Point 2: You're here for a reason. Maybe the reason is to procreate, maybe with me(if your 23rd pair of chromosome is XX), but there are many other reasons to live on.
Think about the millions of other 'You' that might have been created in your place. You're the best amongst them all, so don't be as condescending as to kill yourself. It leaves the millions of sperms which died in your mum's vagina in shame. They died because you won, and you kill yourself?
Yea, life isn't fair. I understand.
But, um, be the best you can be. What fucked ending is this =.=
Oh and I realized. The 2 points are about the same.
Zomg I'm crapping.
As usual.
Anyway, I'm in love with this song. Don't talk. Shh.
In the MV, Eason is supposedly in love with the microphone. Or whatever it is that records in singing in the studio. Maybe I'm wrong, but heh.

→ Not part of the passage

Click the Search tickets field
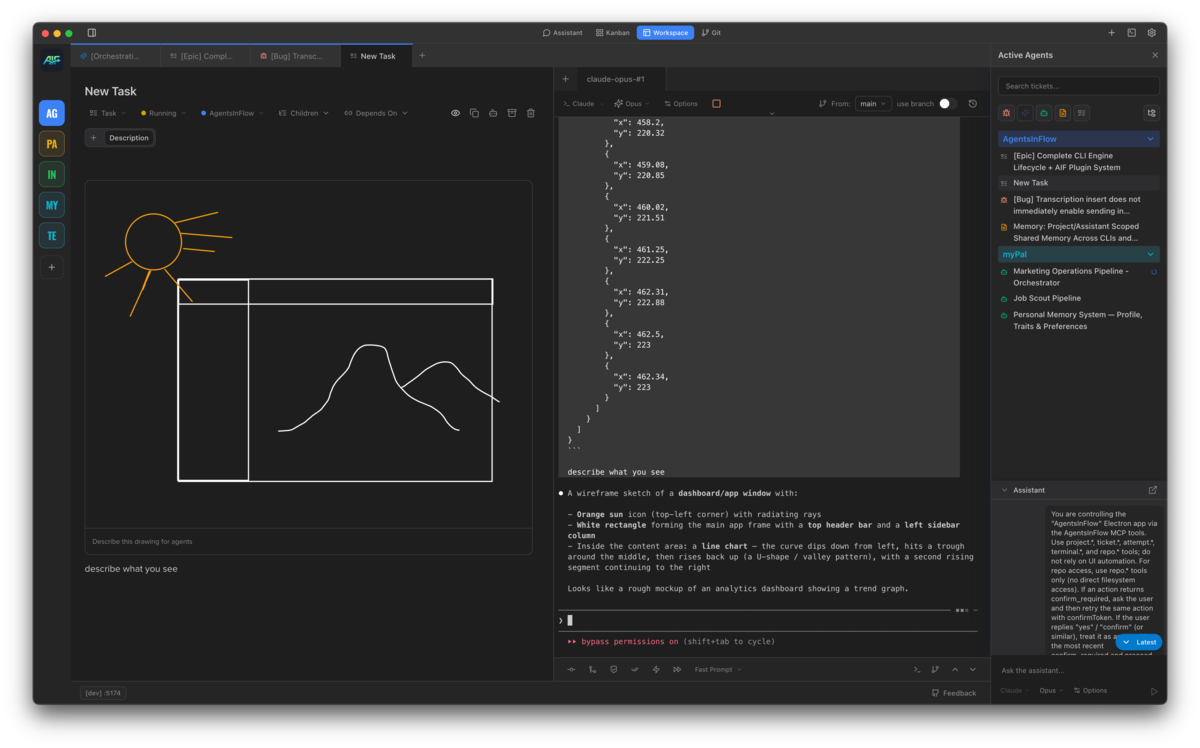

Like I care about whether I'm right or wrong.
But I like the song. I don't know why either. Maybe I'm weird.
OK I'm weird.
Back from the lanturn festival celebrations and stuff like that. The first recognizable human being Edward and I saw was Edwin. Talked to him a bit, and he was dang funny.
When asked 'When are you going to perform?', the reply came as 'When the bastard arrives.'
Anyway, I saw my P5 camp person. As in the person who was in my camp group. Caracal..2? I forgot. Yea, she said 'Hi' while I was collecting the 'door gift', which was really rather much of a door gift. It consists of 'My Paper', published on Friday, and many small booklets on First-aid, kNOw drugs, a pack of tissue paper, NEWater, and I forgot. Door gift indeed. So yea, I said 'Hi' back, and she went on to tell her friend beside her about how I hate vegetables. There's something about P5s that makes them repeat jokes and past experiences. OK there's something of that in everyone, when everyone starts discussing yesterday's TV program and how much of a bitch someone in the show is. I hate Kai Qi of the 7PM show on Channel 8 by the way. My sister's comment: Aunty. Awright =.=
So yea, after that Edward saw some people from his P5 camp group. My paedo target was in that group, too. Whoohoo! And Edward wanted her phone number, and being dang bold and ball-ful, I sorta helped him out there. 'He wants your phone number.' Yea and she grabbed the phone and went back to her clique, where they started playing with it.
There was a number though. I'm contemplating whether or not to get it from him.
Forget it. I'd rather not have 2 heartbreaks.
Then after awhile I zao-ed to my aunt's house. Quite fun there, running around with the kids(my cousins, except for some random P5 girl. OK I think she's part of the very extended family, my aunt's husband's sister's daughter. Or maybe it's my aunt's husband's brother's daughter, makes no difference.)
What a long bracket.
So yea, after that we played catching.
My aunt's house quite big, so yea. We limited ourselves to the first floor. The seekers didn't dare to go to the carpark =.=
Quite clever though, they noticed that our slippers were missing. Then concluded that WE WENT OUT OF THE HOUSE. Ah well, but the point was there.
And I shut myself behind the door to the bomb shelter. I knew they couldn't find me, so I left my lightstick at the shutter of the door. Yea. They found me after awhile.
Fun night.
Lanturn festivals always reminds me of certain stuff. I can still remember the exact same pixels that broke my terribly brittle heart. Which reminds me, we're living in an increasingly pixellized world. It's scary how stuff are conveyed through digital means.
Shit. Ah well. It's not like I didn't get over it. It's just that after so long, the memory is still there.
I guess it's a good experience either way.
I'm wondering whether I should jeopardize my emotional well-being or not. Tradition.